18 avril 2006
HYPPOLITE LEGALOU
Prise en tenaille dans un sous-bois par l'armée allemande qui la pilonne, la compagnie du maréchal des logis chef Hyppolite Legalou tente une sortie.
La troupe se réfugie dans le village voisin et s'emploie à le fortifier en vue d'une attaque prochaine des envahisseurs.
Legalou est à la peine. Menant sa troupe à l'édification de barricades il est l'objet de quolibets de la part de son bras droit le maréchal des logis Armand Picard qui le traite de maréchal délogé du chef.
Excédé, Hyppolite Legalou provoque en duel Picard qui ne se dérobe pas. Le duel est organisé à la faveur d'une trêve à l'ombre d'une maison abandonnée.
Armand Picard est transpercé de part en part et décède. Le lendemain, il est enterré avec les honneurs par la patrie reconnaissante.
Mais la patrie n'est pas reconnaisssante à Hyppolite Legalou d'avoir fait le travail des allemands à savoir tuer un soldat français. Hyppolite décide de déserter avant que la patrie ne fasse le travail des allemands à savoir le passer par les armes. Un soir, à l'orée du village Hyppolite abandonne sa section sous la mitraille ennemie.
Hyppolite trouve refuge dans l'arrière pays où il est hébergé par des paysans. Très vite, Legalou s'emploie à de nouvelles taches et devient réparateur de parapluies.
Une diseuse de bonne aventure, en guise de paiement, lui prédit un bel avenir dans la religion, ce qui lui permettra de s'élever dans la société et dans l'essieu, dans les cieux, pardon. Hyppolite dérobe dans un presbytère un habit d'ecclésiastique et se présente comme abbé chez les Joinville qui sont à la recherche d'un précepteur.

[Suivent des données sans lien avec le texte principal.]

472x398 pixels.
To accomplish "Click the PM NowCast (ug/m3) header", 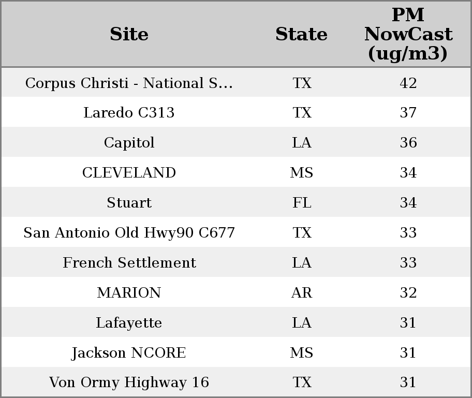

Legalou entre au service de Mme de Joinville, une femme pieuse, éprise d'art, en quête d'un modèle masculin. Hyppolite pose nu devant sa maîtresse qui le peint à la manière de Michel Ange.
Quelques mois plus tard, Mme de Joinville donne naissance à un enfant qui ne peut être celui de Mr de Joinville, celui-ci souffrant d'arthrose pénienne.
Hyppolite fête l'évènement avec faste au milieu de ses amis. Sa descendance est enfin assurée.
Mais Mr de Joinville est mis au fait des agissements de son abbé. Embastillé à l'évêché fermé de l'intérieur, Legalou est soumis à la question.
Hyppolite est finalement attaché à un piquet sur la grève à la vue de tous et disparait par un jour de tempête sans qu'on sache si la mer l'a emporté ou bien la mère délivré. Toujours est-il qu'on ne revit plus jamais Hyppolite Legalou.
Commentaires
Quelles sources ?
Voici un papier fort intéressant, mais quelles sont vos sources ? Qui étaient ce monsieur et cette madame de Joinville ?
En tout cas, c'est bien agréale à lire et je pense y faire écho.